Wirt Atmar wrote:
> Glenn writes:
>> I feel certain that the choice of x'C' and x'D' as sign characters has its
>> roots in the way signed zoned numbers are stored.  And the method we use 
>> for storing signed zoned numbers has its roots in Hollerith card codes (punch
>> cards).  Numbers punched on Hollerith cards were signed by overpunching the
>> last digit with either a '+' (zone 12) or a '-' (zone 11) punch giving us
>> the possibly familiar ( {, A, B, ..., I and }, J, K, ..., S ) sign
>> characters.  The EBCDIC values for those character ranges start with x'C'
>> and x'D' respectively.

> In my nightly communing with William of Occam, this explanation seems much 
> less likely than mine. Where does the "F" come from then? And who really cares 
> about EBCDIC? Or even ASCII? The governing idea is hex encoding.

I agree with Glenn.  Hollerith is Hollerith, regardless of the underlying ASCII/EBCDIC translations.  Back in the dinosaur days, as we replaced our aging IBM 360 with an HP2000 (and later 3000), we had card readers on both systems.  You didn't have to translate your cards <grin>, they were an "open standard" that could be taken from one reader to another and read equally well, with the exception that the IBM had a "not" symbol (sort of like an "L" rotated clockwise 90 degrees) that became the HPs caret (^).
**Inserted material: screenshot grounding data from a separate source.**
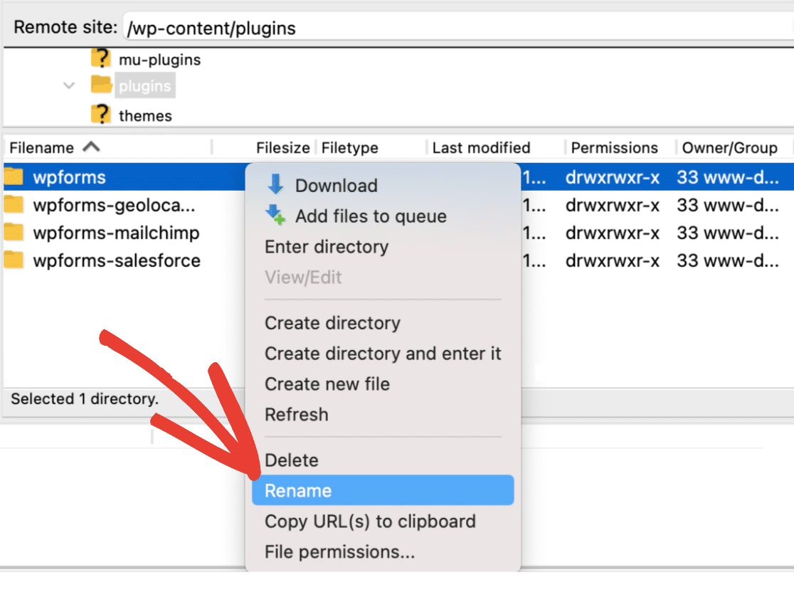794x597 pixels.
Task: Select Copy URL(s) to clipboard
Action: (x=370, y=522)
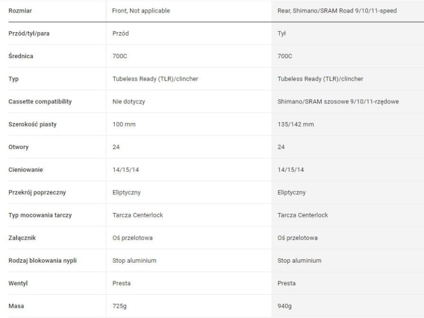Viewport: 424px width, 318px height.
Task: Click front Tubeless Ready (TLR)/clincher text
Action: pos(155,79)
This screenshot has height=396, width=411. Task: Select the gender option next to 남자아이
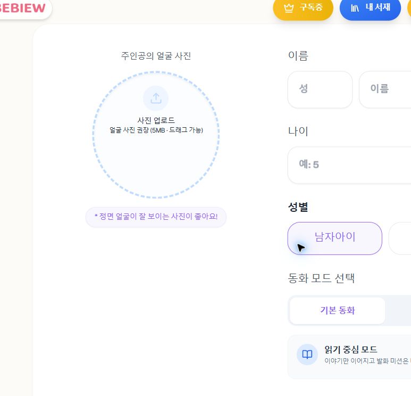[400, 238]
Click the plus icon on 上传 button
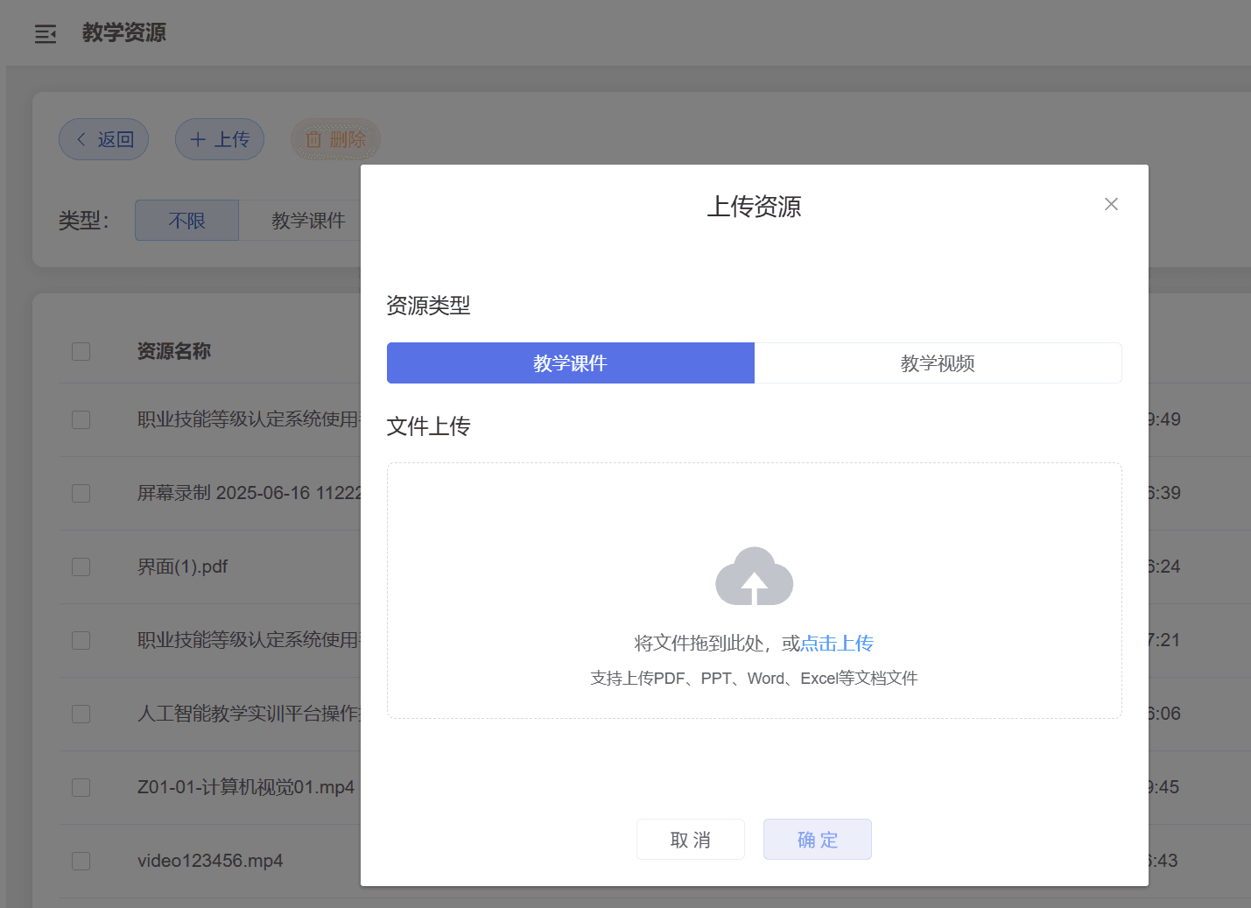The width and height of the screenshot is (1251, 908). [x=198, y=139]
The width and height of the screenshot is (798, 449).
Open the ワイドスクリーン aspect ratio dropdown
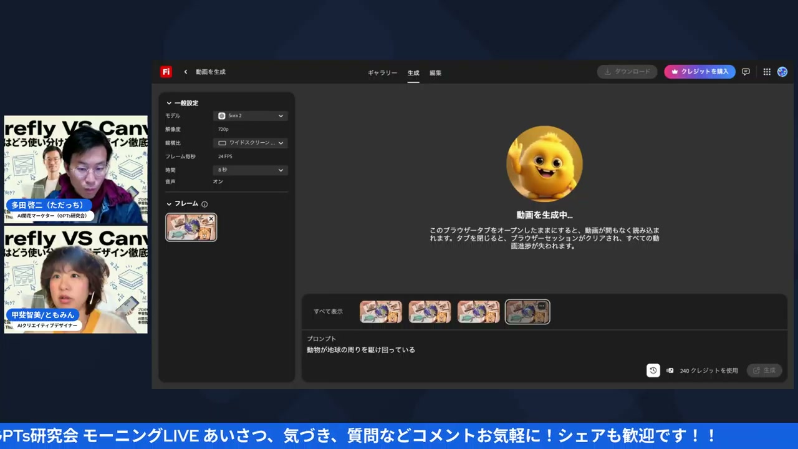click(x=250, y=143)
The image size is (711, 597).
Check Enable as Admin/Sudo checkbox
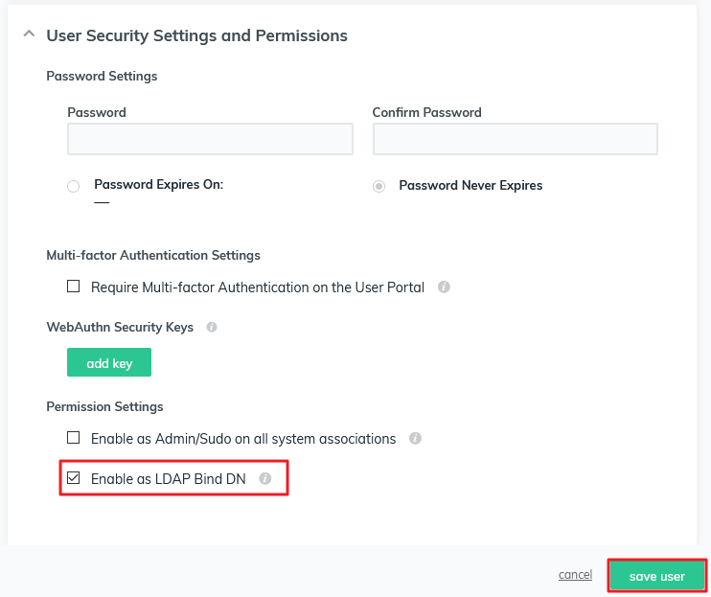pyautogui.click(x=74, y=438)
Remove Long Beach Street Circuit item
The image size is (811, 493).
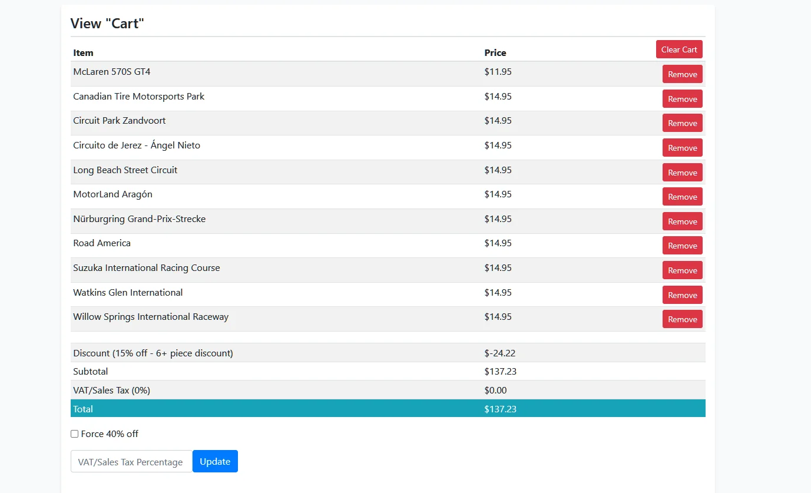point(682,173)
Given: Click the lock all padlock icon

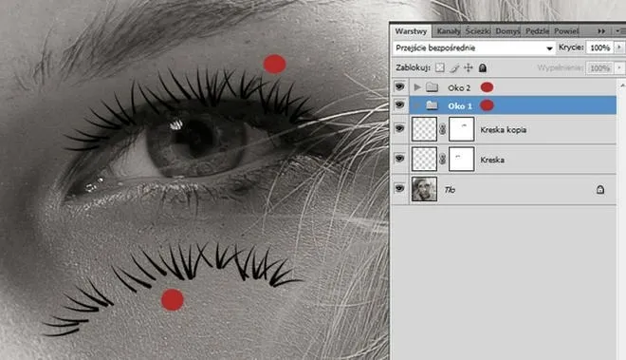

The "F" comes with some correlation to EBCDIC, zoned and packed decimal, and the early IBM instructions and storage formats that dealt with them.  The digits 0-9 are indeed represented on a card by a punch in the respective row.  They are represented in EBCDIC in zoned form as 0xF0 - 0xF9.  And a "pure" zoned decimal number does indeed have an additional '-' (12-punch) over the last digit for positive (0xC0 - 0xC9) or '-' (11-punch) over the last digit for negative (0xD0-0xD9).  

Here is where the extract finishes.